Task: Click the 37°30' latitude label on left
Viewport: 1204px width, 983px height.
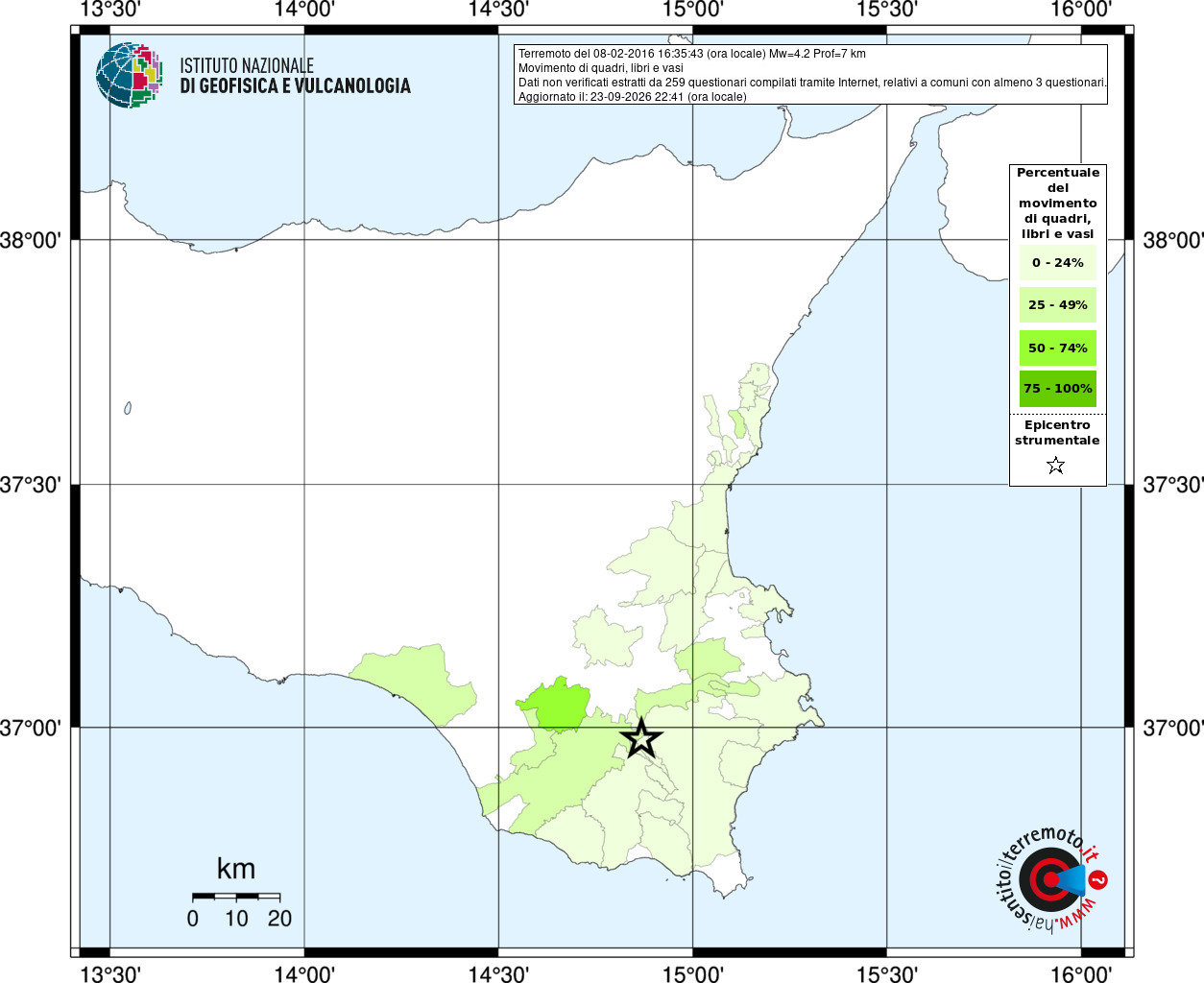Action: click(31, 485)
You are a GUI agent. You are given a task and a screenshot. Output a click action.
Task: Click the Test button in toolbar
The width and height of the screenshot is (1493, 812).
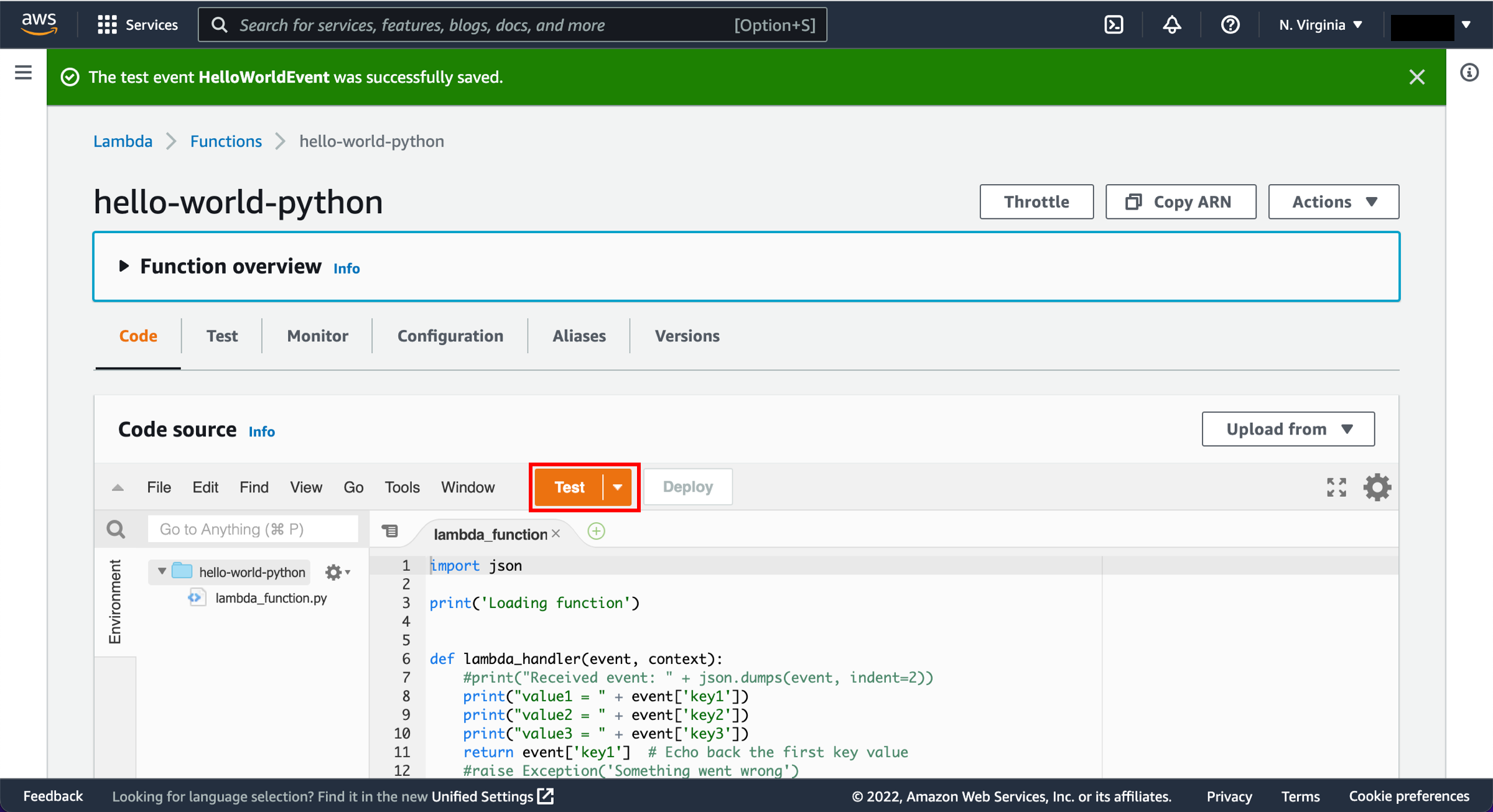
* * *
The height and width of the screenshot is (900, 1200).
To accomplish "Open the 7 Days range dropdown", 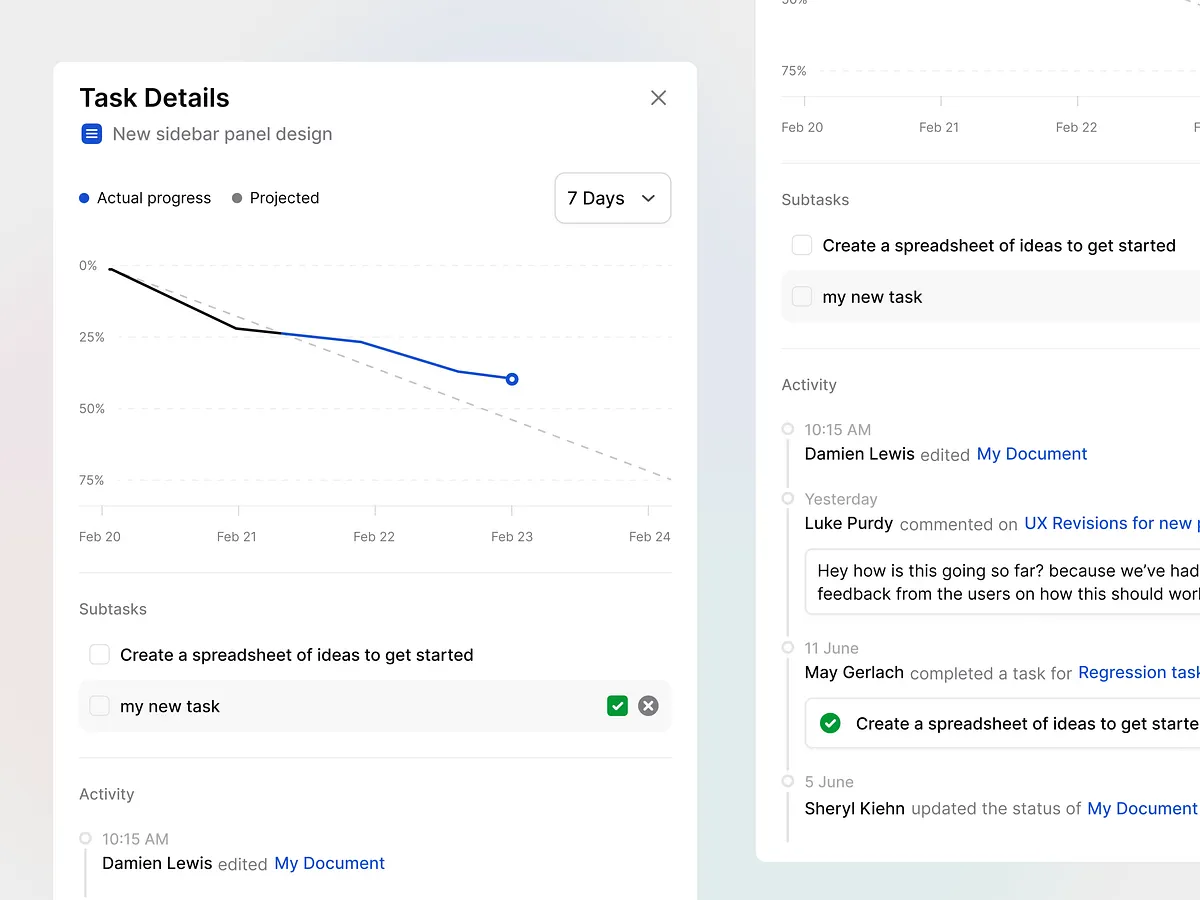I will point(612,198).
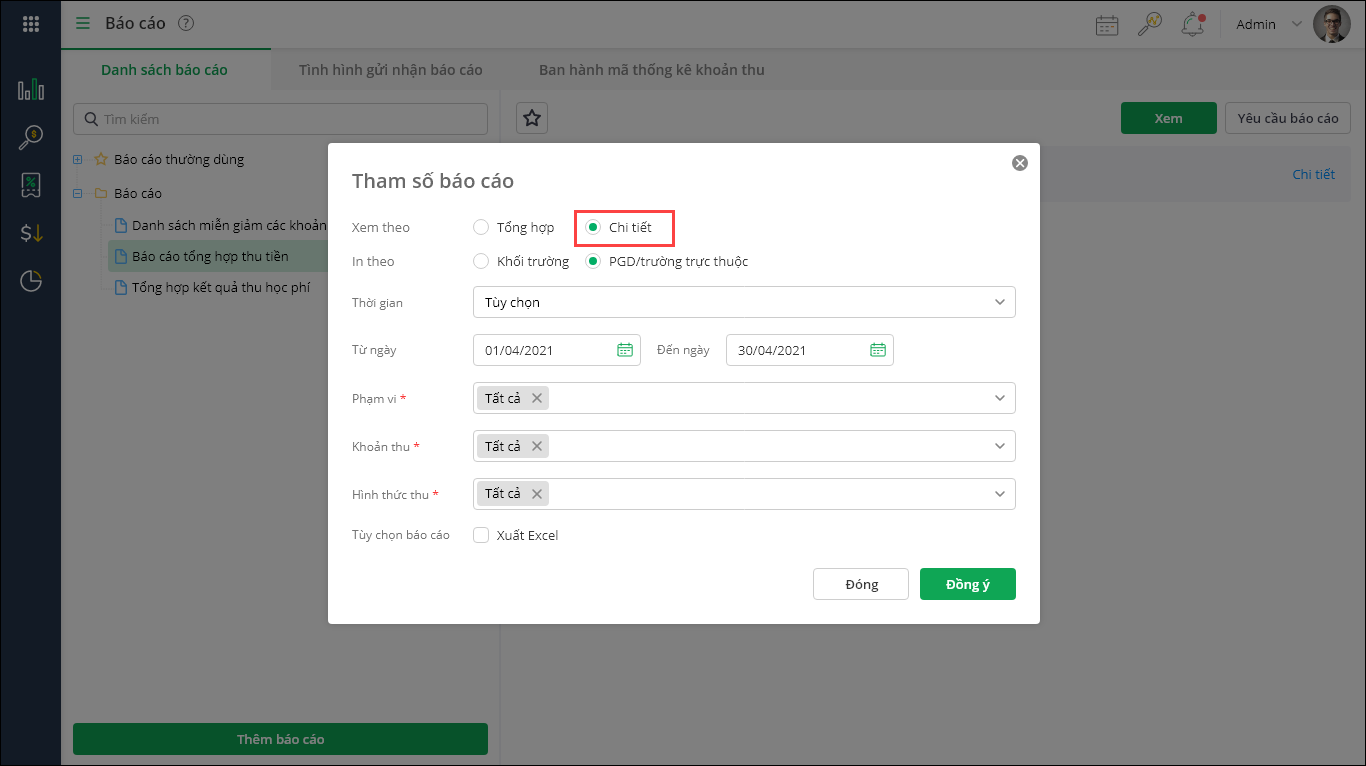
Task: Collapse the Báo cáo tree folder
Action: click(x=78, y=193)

• Exercise goal:
Read through the entries above and copy each line that has the string "screenshot" in it.

• Your solution:
You are a GUI agent. You are given a task and a screenshot. Output a click action.
The width and height of the screenshot is (1493, 812).
The height and width of the screenshot is (900, 1200).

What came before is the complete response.